We are in a shutdown now, the 15th day of a government shutdown, the first shutdown in 17 years, because one faction of one party in one house of Congress decided that it was so opposed to a law that had been passed by Congress, signed into law by the President, upheld by the Supreme Court of the United States, and litigated -- to use your word -- in a presidential campaign in which the candidate who took their position lost, that they shut the government down over not achieving their aim, which was to do away with it.

So the President’s position has been that he has demanded nothing in return for Congress simply keeping the government open and simply doing its job to ensure that the United States does not default.

Q    Last question, very briefly -- an op/ed from the China State News Agency --

MR. CARNEY:  I missed that this morning.

Q    Okay, I'm sorry you missed it.  I'll read it for you, the quote is here.  They said, among other things, “It’s perhaps a good time for the befuddled world to start considering building a de-Americanized world.”  What’s the White House’s message to the Chinese?

MR. CARNEY:  Well, I don't have a message to any particular country.  I would simply say that it is an important fact that the full faith and credit of the United States, the principle that has existed for centuries that this country pays its bills and pays them on time -- and that includes paying investors from around the world -- the principle that this economy is a safe bet, and the safest bet, that investment in our country is as safe as any investment anywhere should not be compromised.  And those who would compromise it are flirting with something -- are risking something that has immense value to the nation and to the American people.

Carol.

Q    I wanted to follow on Brianna’s question just to clarify.  Is the President negotiating on whether or not to reopen the government and raise the debt limit?

MR. CARNEY:  Our position has been no ransom for reopening the government, no ransom for Congress fulfilling its responsibility to pay the U.S. bills.

Q    I understand.  Is he or is he not negotiating?  It’s a yes or no question.

MR. CARNEY:  Well, it depends on what you mean by “negotiate.”  He’s been having conversations with lawmakers.  What he will not do, what he has firmly made clear again and again is give the tea party its ideological agenda in exchange for Congress opening the government or Congress raising the debt ceiling so that the United States doesn’t default.  That has been his position all along.

It’s, I think, helpfully clear in its simplicity:  Open the government.  Pay our bills.  Stop threatening default.  Stop doing harm to our economy.  Stop doing harm to the American people.

And that's been our position all along.  And my goal coming out here wasn’t to reiterate those points that we've been saying for so long.  It was to make clear that we see progress in the Senate; we see in the Senate process the kind of bipartisan effort that is the path to resolving these kinds of issues when it comes to the simple responsibilities that Congress maintains  -- opening the government, funding it, making sure Congress pays its bills.  And we hope that all of Congress takes the appropriate action to ensure that they do not continue to inflict harm on the American economy.
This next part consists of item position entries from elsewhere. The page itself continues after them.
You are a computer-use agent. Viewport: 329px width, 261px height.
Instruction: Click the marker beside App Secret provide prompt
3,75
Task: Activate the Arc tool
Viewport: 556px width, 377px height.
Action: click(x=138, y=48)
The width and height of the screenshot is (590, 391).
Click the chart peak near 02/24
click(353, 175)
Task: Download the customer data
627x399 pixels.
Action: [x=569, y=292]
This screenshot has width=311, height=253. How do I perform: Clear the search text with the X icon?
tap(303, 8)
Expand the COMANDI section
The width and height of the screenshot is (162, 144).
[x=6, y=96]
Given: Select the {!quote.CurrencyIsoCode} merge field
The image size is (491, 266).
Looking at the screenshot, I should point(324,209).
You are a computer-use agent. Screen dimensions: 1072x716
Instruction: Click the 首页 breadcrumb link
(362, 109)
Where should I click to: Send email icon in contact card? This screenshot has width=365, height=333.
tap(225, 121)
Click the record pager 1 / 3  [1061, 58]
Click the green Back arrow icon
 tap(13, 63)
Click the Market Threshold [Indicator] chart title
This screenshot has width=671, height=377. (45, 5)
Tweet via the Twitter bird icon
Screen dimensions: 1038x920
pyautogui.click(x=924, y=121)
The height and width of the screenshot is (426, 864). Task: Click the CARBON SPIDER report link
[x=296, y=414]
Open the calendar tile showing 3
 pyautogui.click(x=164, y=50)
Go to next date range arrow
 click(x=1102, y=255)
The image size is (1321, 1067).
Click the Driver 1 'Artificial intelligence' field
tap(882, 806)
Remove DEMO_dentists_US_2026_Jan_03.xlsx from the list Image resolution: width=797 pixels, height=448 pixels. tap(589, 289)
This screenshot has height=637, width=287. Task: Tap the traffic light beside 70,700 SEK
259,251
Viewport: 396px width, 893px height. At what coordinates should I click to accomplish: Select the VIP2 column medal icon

Q    One other thing I want to clarify.  Since you’ve been talking, a spokesman for Speaker Boehner has said that for you to say that a senior administration official in Thursday’s meeting did not proactively raise the medical device issue is astoundingly dishonest and that it was a senior administration official who proposed it in those talks.  So can you just clarify --

MR. CARNEY:  I think I've answered the question three times --

Q    -- nobody from the White House raised the issue?

MR. CARNEY:  No, no, what I -- look, there have been conversations about the medical device tax because Republicans have been putting it on the table and others have been talking about it.  What we have always said is that we have never, ever proposed or agreed to pay ransom in exchange for opening the government.  And the proposal that had a brief existence this morning, apparently, before I guess the tea party pulled it down, contained within it a demand to placate the tea party related to the Affordable Care Act in exchange for opening the government.  And our position has always been we're not paying ransom for that.

So, again, it is astoundingly disingenuous to suggest that our position has ever been that we're going to pay ransom to the tea party in order for the Congress, for House Republicans, to open the government.

Q    May I ask on one other topic -- there's been a lot of focus on the shutdown, but it was not long ago we were all talking about Iran.  And has the President had any reaction to the talks that have been going on and the offer that the Iranians put on the table?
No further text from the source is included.